Wal-Mart’s reputation was tarnished last fall by a damning internal memo from Susan Chambers, executive vice president for benefits. “We … have a significant number of associates and their children who receive health insurance through public assistance. … In total, 46 percent of associates’ children are either on Medicaid or uninsured.”
A Massachusetts Health and Human Services study shows that Wal-Mart subsidizes 52 percent of workers’ health-care premiums, low compared to such big-box competitors as Home Depot (70 percent) and Target (68 percent).
Last month, Maryland became the first state to pass a benefits bill, requiring companies with more than 10,000 employees to spend at least 8 percent of payroll costs on health benefits or pay the balance into a state low-income insurance fund. Solano’s bill, supported by the Colorado AFL-CIO, would cover companies with at least 3,500 workers, and it sets the amount at 11 percent, based, Solano says, on Colorado costs.

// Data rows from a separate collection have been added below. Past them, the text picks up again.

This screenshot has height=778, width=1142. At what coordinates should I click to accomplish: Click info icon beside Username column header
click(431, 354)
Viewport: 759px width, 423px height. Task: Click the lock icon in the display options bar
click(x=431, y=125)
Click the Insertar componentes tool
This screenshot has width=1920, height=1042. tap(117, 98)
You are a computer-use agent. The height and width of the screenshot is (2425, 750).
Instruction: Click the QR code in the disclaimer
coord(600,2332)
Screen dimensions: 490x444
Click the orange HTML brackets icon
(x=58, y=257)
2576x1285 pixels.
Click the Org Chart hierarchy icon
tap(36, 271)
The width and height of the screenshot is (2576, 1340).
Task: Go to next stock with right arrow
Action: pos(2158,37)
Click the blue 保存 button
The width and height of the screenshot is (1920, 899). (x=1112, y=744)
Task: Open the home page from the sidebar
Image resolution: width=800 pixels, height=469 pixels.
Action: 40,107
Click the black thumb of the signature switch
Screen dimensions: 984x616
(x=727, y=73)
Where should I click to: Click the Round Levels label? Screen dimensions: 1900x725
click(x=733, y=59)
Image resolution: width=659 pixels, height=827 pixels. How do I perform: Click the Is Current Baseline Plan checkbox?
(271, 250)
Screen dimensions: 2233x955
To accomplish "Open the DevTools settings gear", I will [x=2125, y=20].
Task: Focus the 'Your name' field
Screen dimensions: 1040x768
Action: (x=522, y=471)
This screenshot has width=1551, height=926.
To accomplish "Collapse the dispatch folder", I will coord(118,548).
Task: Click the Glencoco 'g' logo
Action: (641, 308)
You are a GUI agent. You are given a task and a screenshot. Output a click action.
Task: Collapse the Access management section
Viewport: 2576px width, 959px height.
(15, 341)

“I personally don’t think it’s morally right for taxpayers to shoulder the burden,” said Solano. She says the bill isn’t targeted specifically at Wal-Mart, but she couldn’t produce specific examples to back up an assertion that other employers might fall under its provisions.
Wal-Mart, which posted profits of $10 billion for the 2004 fiscal year and $2.4 billion for the fiscal quarter ended Oct. 31, 2005, opposes the legislation. Spokeswoman Kelly Hobbs says such legislation “doesn’t address the issue of controlling the soaring costs of health care” and unfairly targets bigger companies.
With more than 22,000 workers, Wal-Mart is Colorado’s largest private employer. At least 20 other companies employ more than 3,500 workers. These include Wal-Mart’s unionized competitors King Soopers, Safeway and Albertson’s, and non-union Target. During 2004 contract negotiations, Denver’s old-line grocery chains claimed that Wal-Mart’s thin benefits practices put them at a competitive disadvantage. Neither King Soopers nor Safeway would comment on House Bill 1316, currently in the Business Affairs and Labor Committee.
Medicaid was intended to cover the indigent and disabled, not employees of a wildly profitable retailer. There shouldn’t be any need for legislation that would single out and punish one company, or even a few companies. Wal-Mart need only improve its benefits plan to avoid the temptation of this sort of targeted legislation.